'John Waters: Indecent Exposure' museum exhibit is coming to Columbus' Wexner Center in early 2019

Opening in February, the art show will feature more than 160 photographs, sculptures, sound works and moving image pieces.

Aug 27, 2018 at 10:02 am
click to enlarge "Beverly Hills John" is a 2012 chromogenic print in "Indecent Exposure." - PHOTO: Rubell Family Collection, Miami / Image Courtesy of Marianne Boesky Gallery / © John Waters
PHOTO: Rubell Family Collection, Miami / Image Courtesy of Marianne Boesky Gallery / © John Waters
"Beverly Hills John" is a 2012 chromogenic print in "Indecent Exposure."

John Waters, primarily known as an filmmaker whose satires like Pink Flamingos, Pecker, Hairspray and Mondo Trasho skewer uptight American society while embracing those on its cultural fringes, is also a distinguished visual artist. His work is in the collections of The Baltimore Museum of Art and The Museum of Modern Art, The Metropolitan Museum of Art, the New Museum of Contemporary Art, and the Whitney Museum of American Art, and he has New York gallery representation. He is also responsible for making Harris Glenn Milstead, better known as the female character Divine, one of the more beloved screen actors in movie history.

From February 2-April 21, 2019, the Wexner Center for the Arts in Columbus on the Ohio State University campus will present John Waters: Indecent Exposure, a retrospective of that visual art. As described in a press release, the show "reveals how Waters has transmuted his personal obsessions into a singular body of work through more than 160 photographs, sculptures, sound works and moving image pieces."

Organized by The Baltimore Museum of Art, the exhibition will debut there in October 2018. The Wexner will be the only other venue.
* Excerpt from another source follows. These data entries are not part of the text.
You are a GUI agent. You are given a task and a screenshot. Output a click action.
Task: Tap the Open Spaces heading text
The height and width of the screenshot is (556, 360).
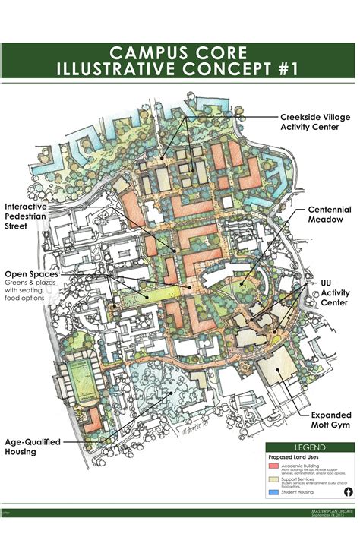click(32, 274)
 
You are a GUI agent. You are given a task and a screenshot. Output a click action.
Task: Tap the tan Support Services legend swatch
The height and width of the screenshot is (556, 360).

Baltimore is Waters' beloved hometown, and the site for many of his films.

The press release explains that "John Waters: Indecent Exposure is organized around themes of pop culture, the movie industry, the contemporary art world, the artist’s childhood and identity, and the transgressive power of images. In addition to photo assemblages that build new narratives from stills of existing movies, the exhibition features highlights such as a photographic installation in which Waters explores the auras and absurdities of famous films, their directors, and actors; a suite of photographs and sculpture that use humor to humanize dark moments in history from the Kennedy assassination to 9/11; and Kiddie Flamingos, a 2014 video work of children reading a G-rated version of Pink Flamingos, Waters’s notorious 1972 celebration of all things outsider and extreme.

"Other bodies of work represented in the exhibition include Waters’s renegade versions of abstractions, still lives, and readymades and iconic cult film images that constitute a photographic reunion of Waters’s first collaborators, the actors and crew of Dreamland Productions. The exhibition also presents a selection of ephemera and some of Waters’s earliest films screened in a peep-show format.

"Notes Wex director Sherri Geldin, 'We’re thrilled to bring John Waters: Indecent Exposure to Wexner Center audiences, allowing them an in-depth look at all the ways—aside from his classic cult films—that John has both reveled in and cast a bemused eye on the perversities of human nature. That he manages to do so with such wit, compassion, and indulgence makes him among the most incisive yet generous of cultural commentators and a sheer delight to be around.' ” 

The Wexner has a long history with Waters. Its 1999 John Waters: Photographs was the artist’s first one-person museum exhibition. He subsequently has served on the center’s International Advisory Council. A portrait of Waters will also be featured in the other exhibition on view at the Wexner at the same time: Peter Hujar: Speed of Life.

When the Hujar show opened at New York's Morgan Library earlier this year, it was praised as a major revelation — the late Hujar was seen as a perceptive and gifted chronicler of the city's cultural world. The Morgan's website explains his importance: "The life and art of Peter Hujar (1934–1987) were rooted in downtown New York. Private by nature, combative in manner, well-read, and widely connected, Hujar inhabited a world of avant-garde dance, music, art, and drag performance. His mature career paralleled the public unfolding of gay life between the Stonewall uprising in 1969 and the AIDS crisis of the 1980s."